- _DIRECTIVES_
1. Transcribe the part of the spinach artichoke chicken recipe starting at "1 lb (500g) boneless skinless chicken breasts, 1" and ending at "plate until needed.".
2. According to the spinach artichoke chicken recipe, how long should the chicken cook on each side?

Easy Creamy Spinach Artichoke Chicken Breasts

Things don't get much tastier than these one-pan spinach artichoke chicken breasts! A super luxurious creamy sauce smothers perfectly cooked chicken breasts, and you get a heap of veggies in there too!
Prep Time5 minutes
Cook Time15 minutes
Total Time20 minutes
Course: Dinner
Cuisine: Anytime
Keyword: artichoke chicken, instant pot chicken breasts, skillet chicken, spinach artichoike chicken
Servings: 4 serves
Calories: 584kcal

Ingredients

  • 1 lb (500g) boneless skinless chicken breasts
  • 1 teaspoon salt
  • ½ teaspoon freshly ground black pepper
  • 2 tablespoons olive oil
  • 1 cup cream cheese
  • ½ cup chicken broth
  • ½ cup heavy cream
  • 3 cloves fresh garlic crushed
  • ½ teaspoon ground nutmeg
  • 2 cups fresh baby spinach
  • 1 ½ cups marinated artichoke hearts drained
  • juice from half a medium-sized lemon
  • freshly grated parmesan cheese for serving

Instructions

  • Season the chicken breasts on both sides with salt and pepper.
    1 lb (500g) boneless skinless chicken breasts, 1 teaspoon salt, ½ teaspoon freshly ground black pepper
  • Heat the olive oil in a large skillet over medium-high heat.
    2 tablespoons olive oil
  • Add the chicken and cook for 6-8 minutes on each side. Remove the chicken and set it aside on a plate until needed.
  • Reduce the heat to medium-low and stir in the cream cheese, chicken broth, heavy cream, fresh garlic, and nutmeg. Stir until it forms a creamy sauce.

[Dataset excerpt]
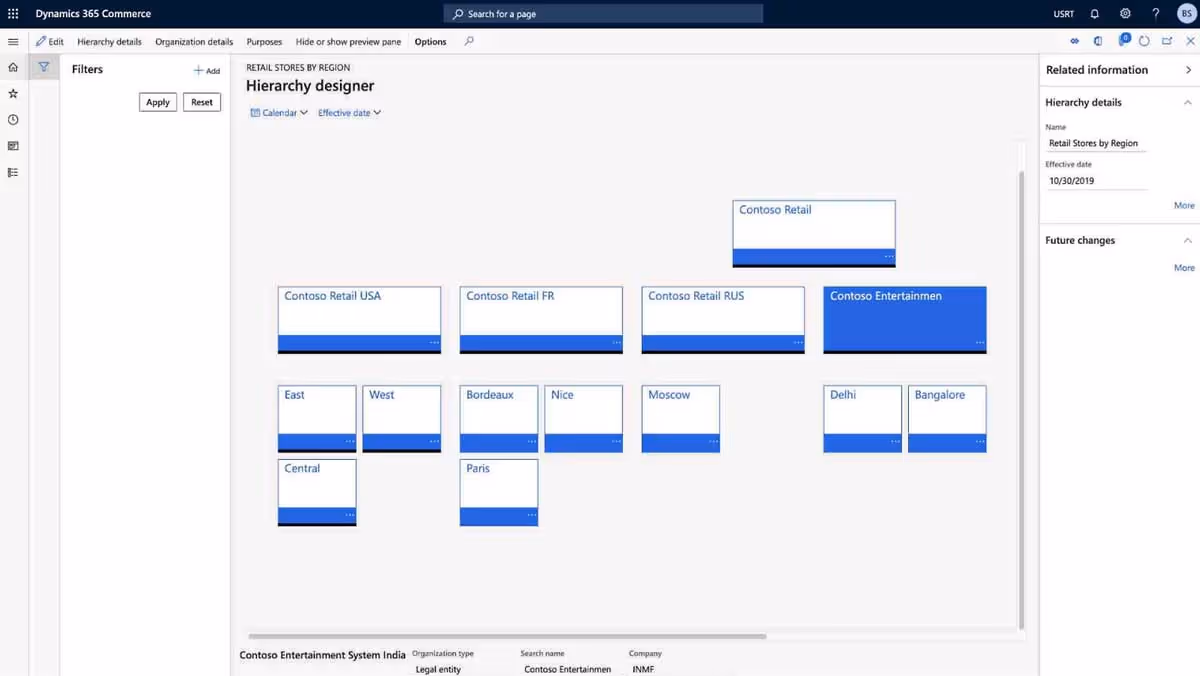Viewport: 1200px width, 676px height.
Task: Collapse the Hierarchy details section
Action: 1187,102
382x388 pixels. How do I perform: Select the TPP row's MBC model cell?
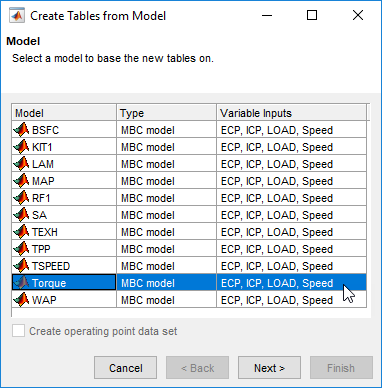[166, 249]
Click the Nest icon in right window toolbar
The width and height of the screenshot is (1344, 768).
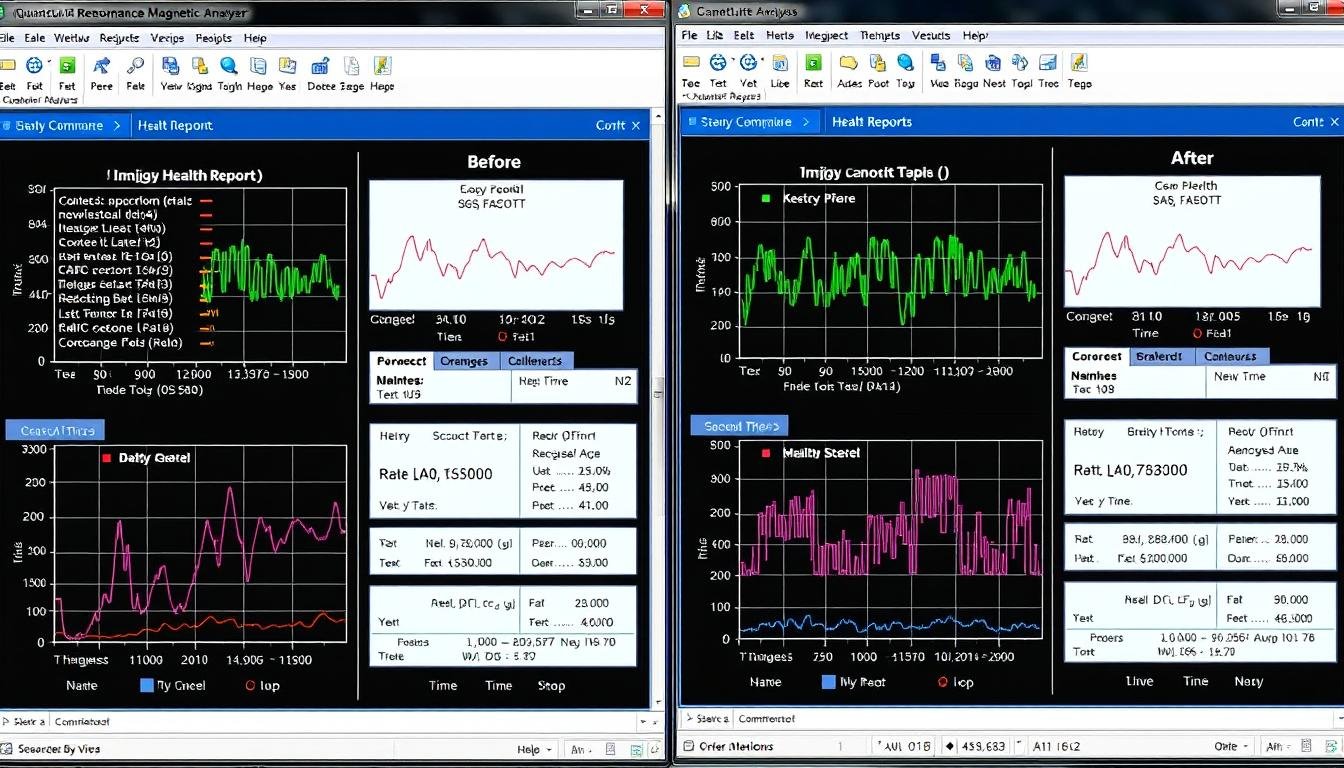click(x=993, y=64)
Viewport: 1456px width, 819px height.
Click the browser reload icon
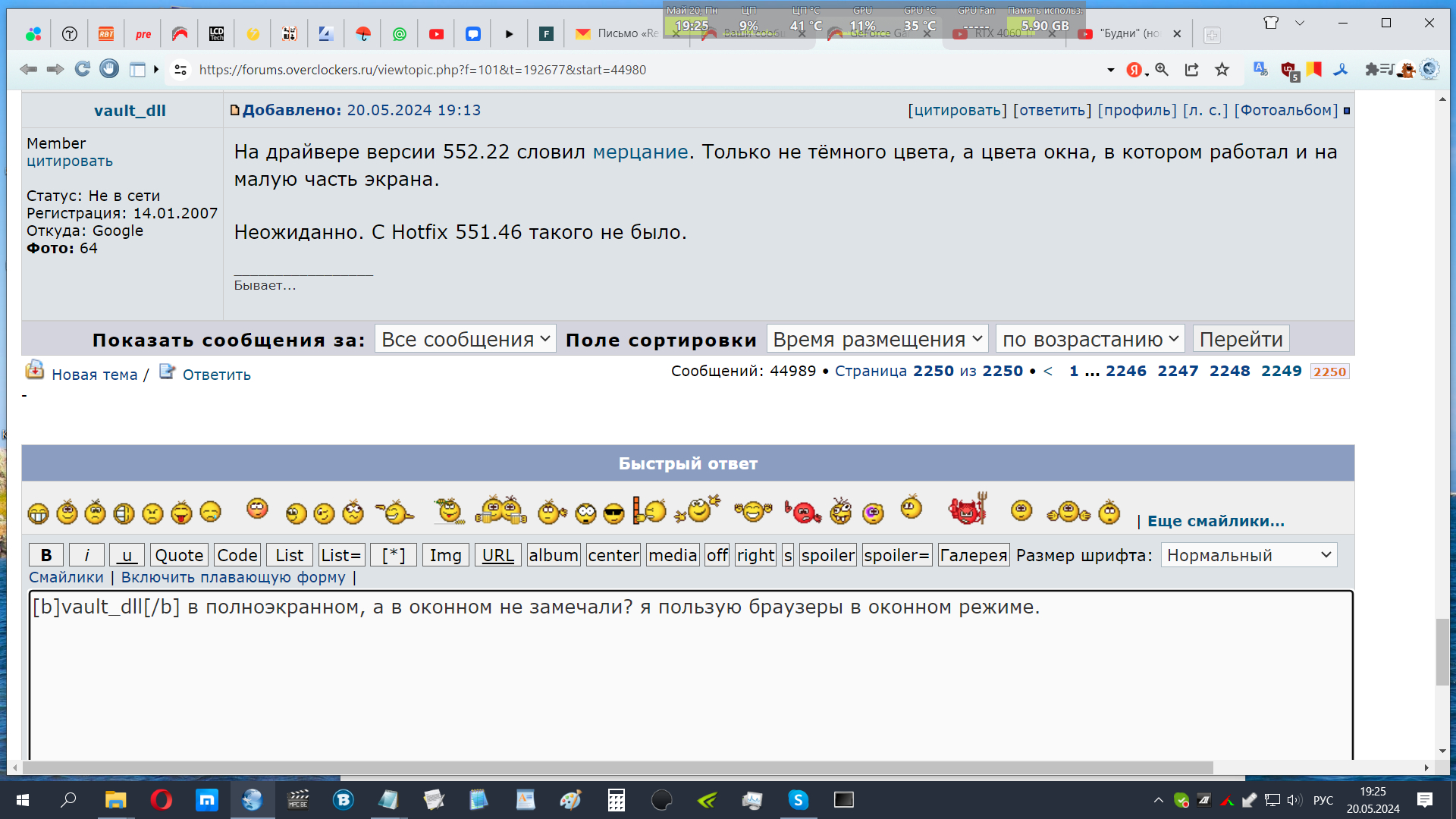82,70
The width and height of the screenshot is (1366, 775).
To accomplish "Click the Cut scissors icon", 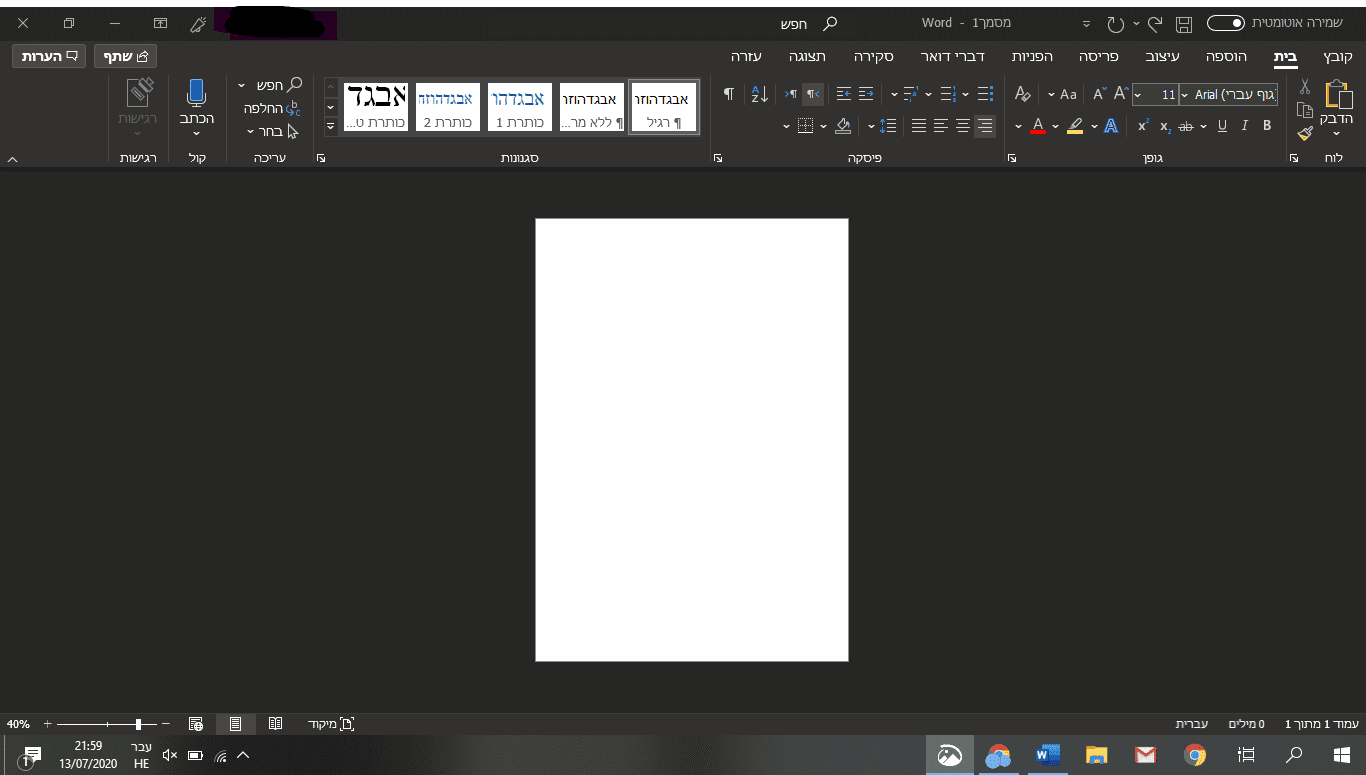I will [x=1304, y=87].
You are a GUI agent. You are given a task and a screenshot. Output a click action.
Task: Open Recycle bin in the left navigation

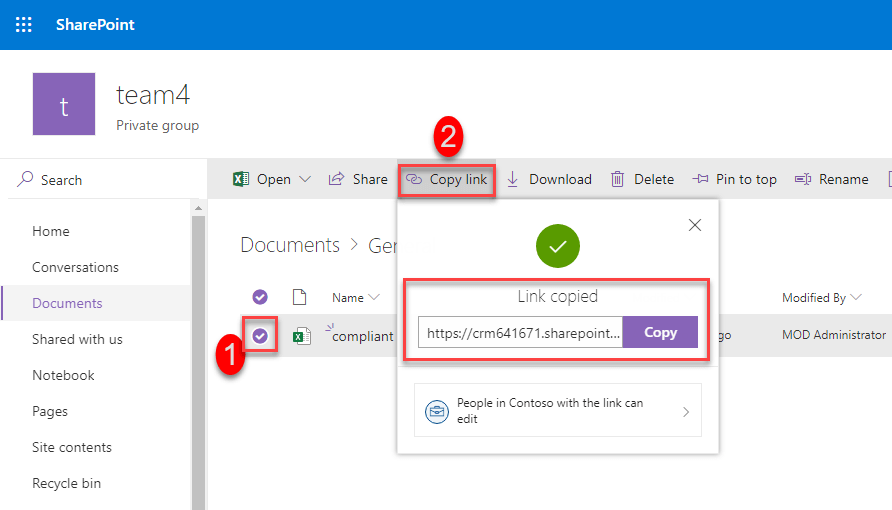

- _ANSWER SET_
1.
1 lb (500g) boneless skinless chicken breasts, 1 teaspoon salt, ½ teaspoon freshly ground black pepper
  • Heat the olive oil in a large skillet over medium-high heat.
    2 tablespoons olive oil
  • Add the chicken and cook for 6-8 minutes on each side. Remove the chicken and set it aside on a plate until needed.

2. 6-8 minutes on each side.